### Extracted text:
Temple players and coaches stood in a circle in the locker room, holding hands as tears rolled down their cheeks. This — a shocking upset loss in the second round of the 2000 NCAA Tournament — was not how their season was supposed to end.
They thought this was the March for John Chaney to finally reach the Final Four and some Owls were dreaming of bringing a National Championship to North Broad Street. Everything was lined up for Temple to march though the bracket.
But then Seton Hall’s star point guard rolled his ankle and was replaced by a player who knocked down seven three-pointers, ending Temple’s March Madness in a stunned Buffalo, N.Y., locker room.
“It’s not something I like to think about,” Owls guard Quincy Wadley said. “There were a lot of sick feelings in that locker room.”
College basketball has swooned this month over St. Peter’s, the 15th seed from Jersey City who upset blue-blood Kentucky in the first round and plays Friday night at the Wells Fargo Center in the Sweet 16. The Peacocks are full of players who were overlooked by bigger programs and are coached by Shaheen Holloway, a feisty former guard from Queens who requires his players to match his toughness.
But for Temple, the coach of this year’s Cinderella will always be known as the Seton Hall player who rolled his ankle 22 years ago and put into motion the most painful loss in Temple history.

### Records shown:
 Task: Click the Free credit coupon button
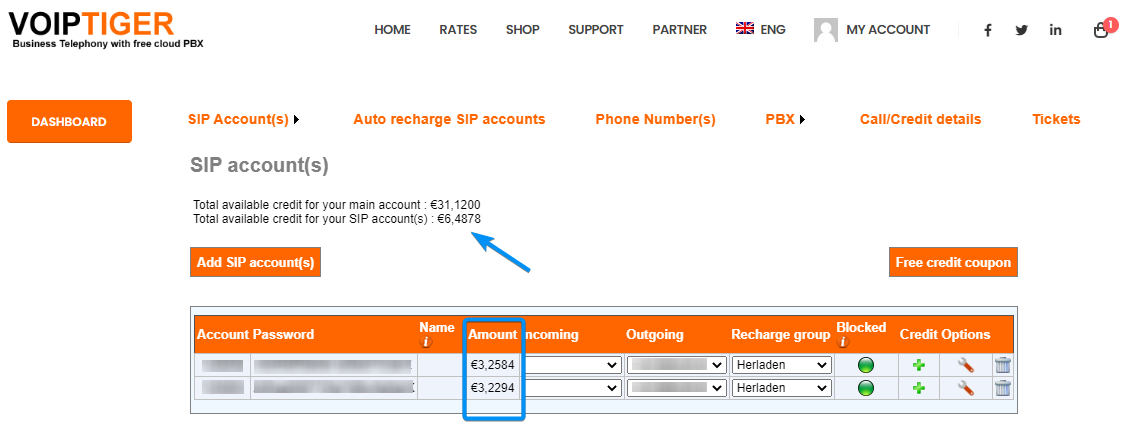click(953, 263)
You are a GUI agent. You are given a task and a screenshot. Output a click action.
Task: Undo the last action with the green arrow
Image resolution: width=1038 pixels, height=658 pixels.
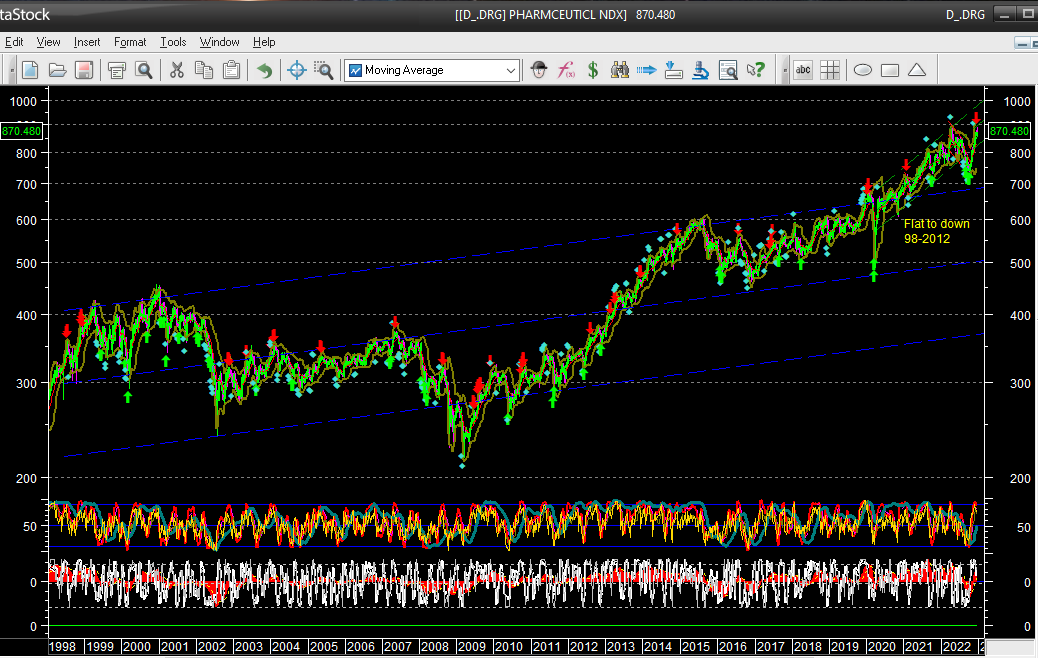[x=264, y=70]
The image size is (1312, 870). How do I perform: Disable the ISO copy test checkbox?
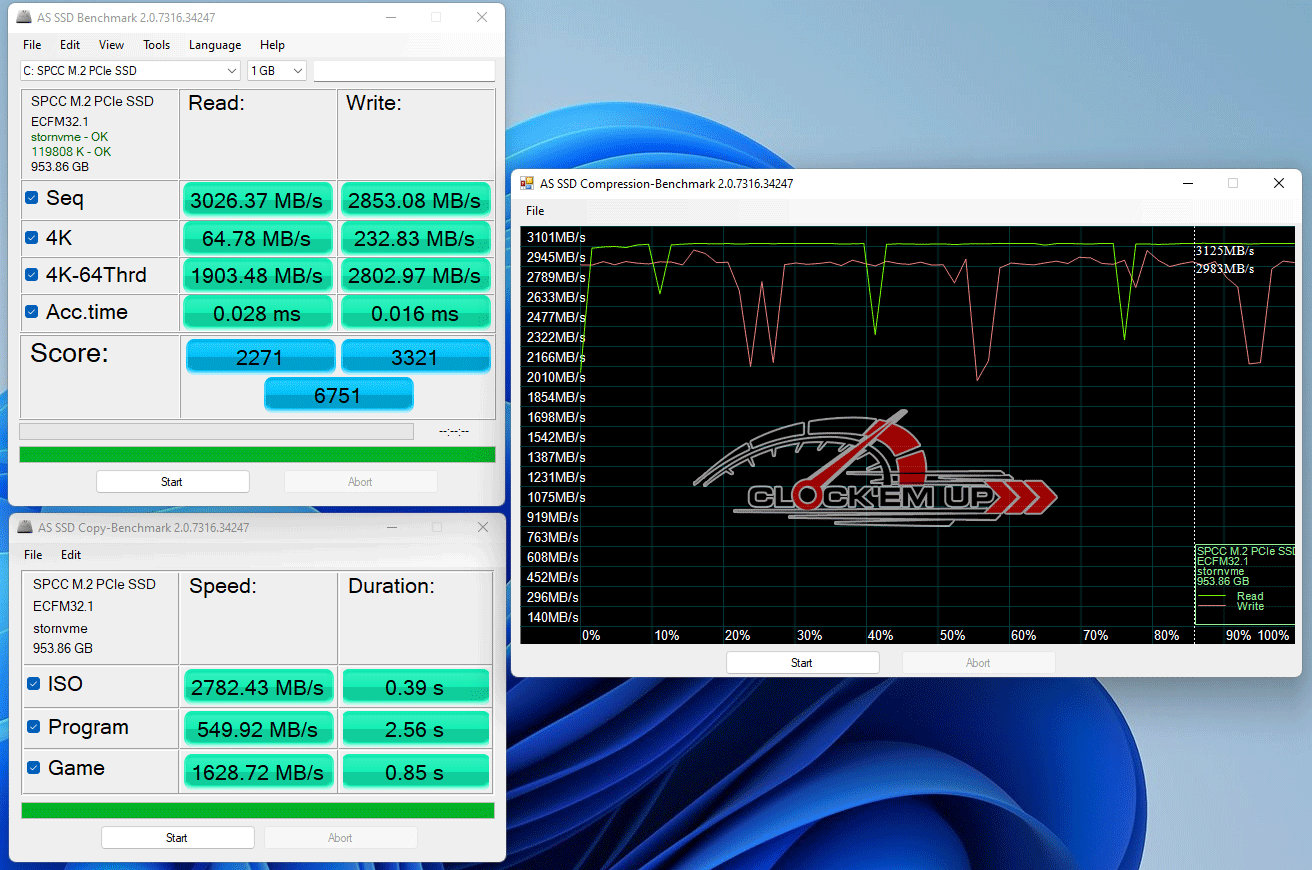pyautogui.click(x=34, y=685)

### What to work on:
Continue the article about Temple's 2000 NCAA Tournament loss to Seton Hall from its last sentence.

### Answer box:
Dan Leibovitz, then an assistant to Chaney, still hasn’t watched the tape from that game. Too painful. The Owls went to the Elite Eight a year later but that couldn’t wash away the sting from Seton Hall.
“Maybe a little,” Leibovitz said of the pain. “We just felt like we had all the elements that you would need. It was just an incredible team. We all felt it was poised to make a run.”
Temple entered the tournament as the No. 2 seed in the East Region after breezing through the Atlantic 10 tournament. Four weeks earlier, they won on the road at No. 1-ranked Cincinnati. The Owls were ready for March.
“Everyone pretty much feared us when we stepped onto the court,” Wadley said. “Knowing that we were one of the best coached teams and best prepared teams and knowing that we had the talent to make it happen.”
They rolled Lafayette in the first round and jumped out to an early lead against Seton Hall in the second round when Holloway started on a fast break. He drove into the lane and stepped on Wadley’s sneaker as he started a layup. Holloway managed to make the shot but his season was over.
Seton Hall already faced an uphill climb and now their best player was headed to the hospital. Chaney’s elusive Final Four felt closer. And then Ty Shine came off the bench.
“It’s one of those eerie things that stays with you,” Leibovitz said. “When he checked into the game, he just kind of brought this energy and this swagger. The second that he walked onto the floor and the referee was about to put the ball in play, he kind of clapped his hands and was ready to play defense. I can’t describe it but it wasn’t like he was coming into the game nervous. He was coming into the game like, ‘OK. Watch this.’ ”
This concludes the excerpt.